■ **YOUR OBJECTIVE**: Beginning with the line that contains "The width and", transcribe the rest of the listing below exactly, including its last line, and exclude any pictures.
---------------
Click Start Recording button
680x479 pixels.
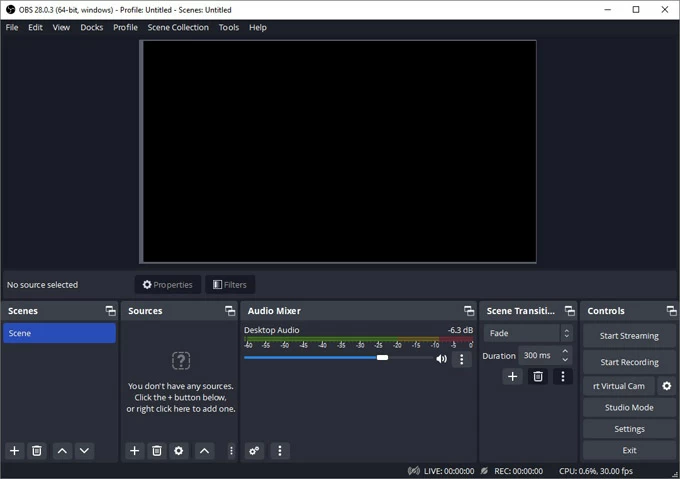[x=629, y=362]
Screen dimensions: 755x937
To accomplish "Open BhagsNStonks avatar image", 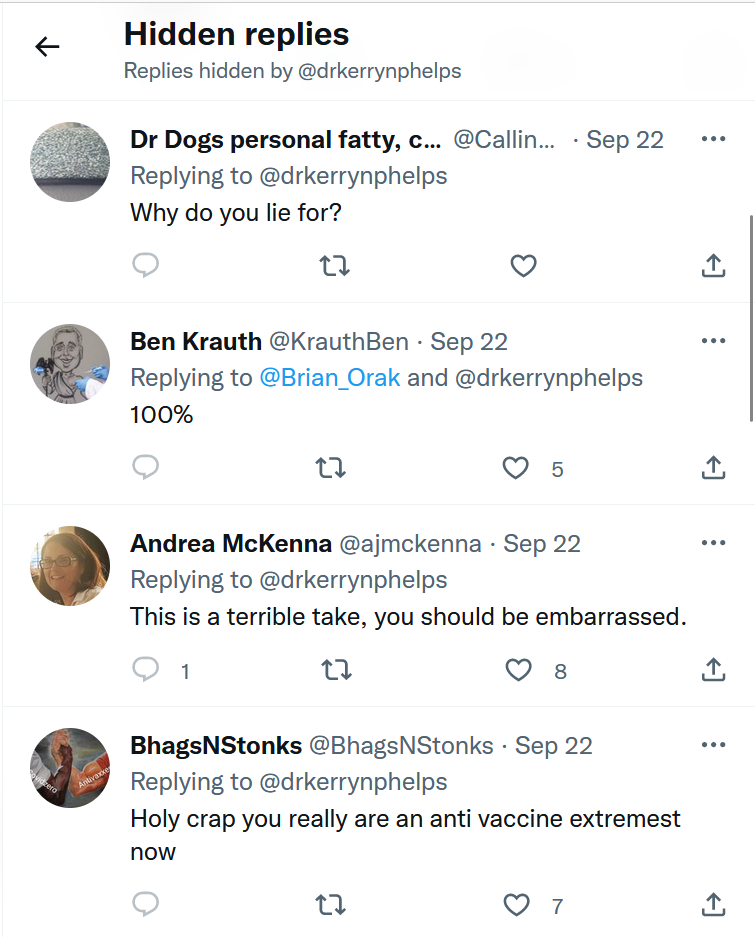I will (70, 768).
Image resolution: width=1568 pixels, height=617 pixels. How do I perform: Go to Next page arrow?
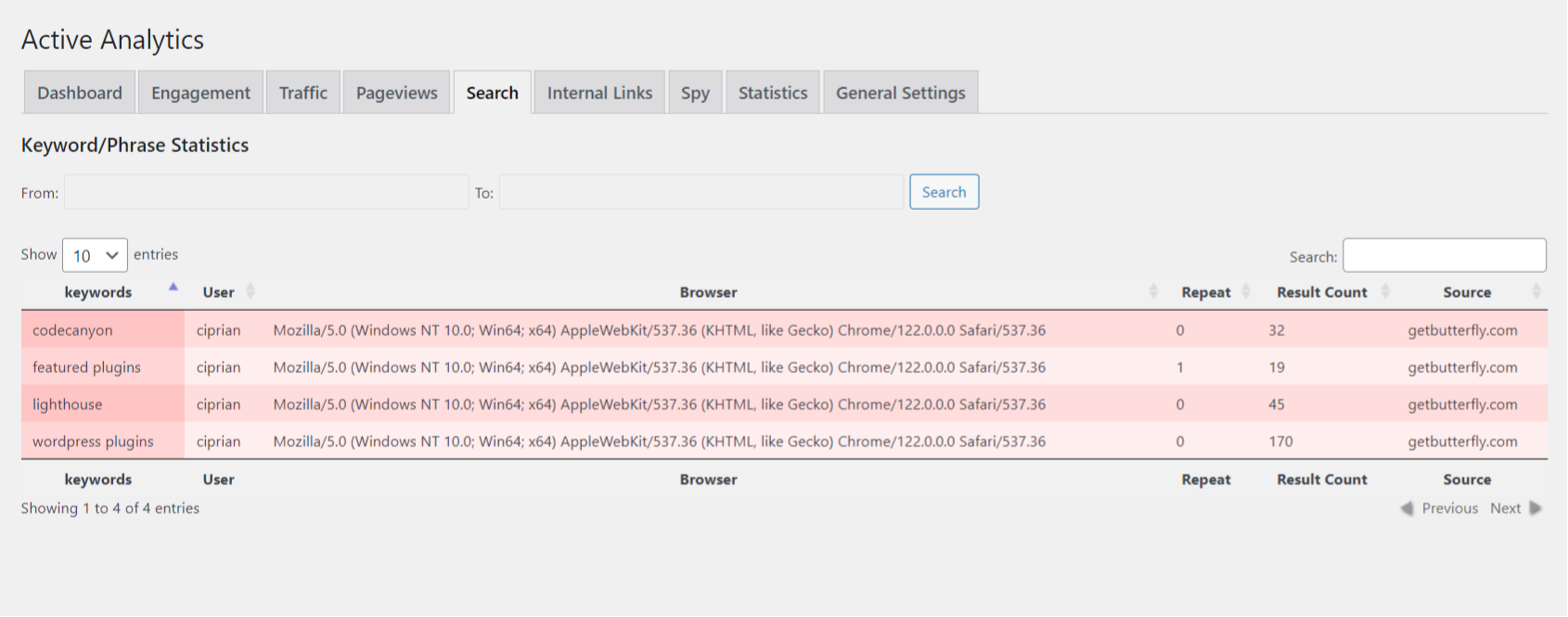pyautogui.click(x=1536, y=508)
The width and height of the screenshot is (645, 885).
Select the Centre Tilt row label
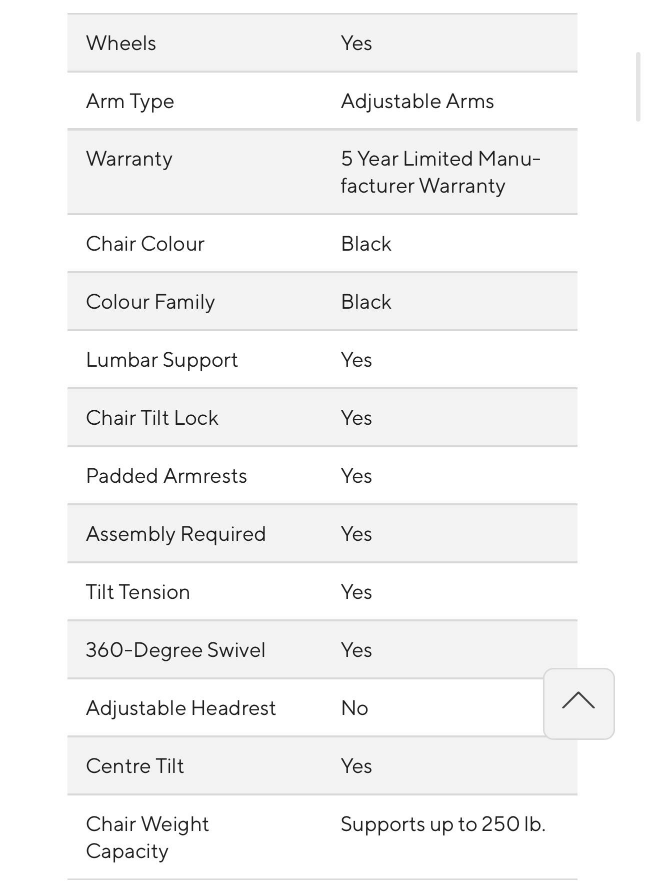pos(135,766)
---------------
■ **ANSWER TO THE EXERCISE**:
The width and height of the screenshot is (645, 885).
Select the Centre Tilt row label
pos(135,766)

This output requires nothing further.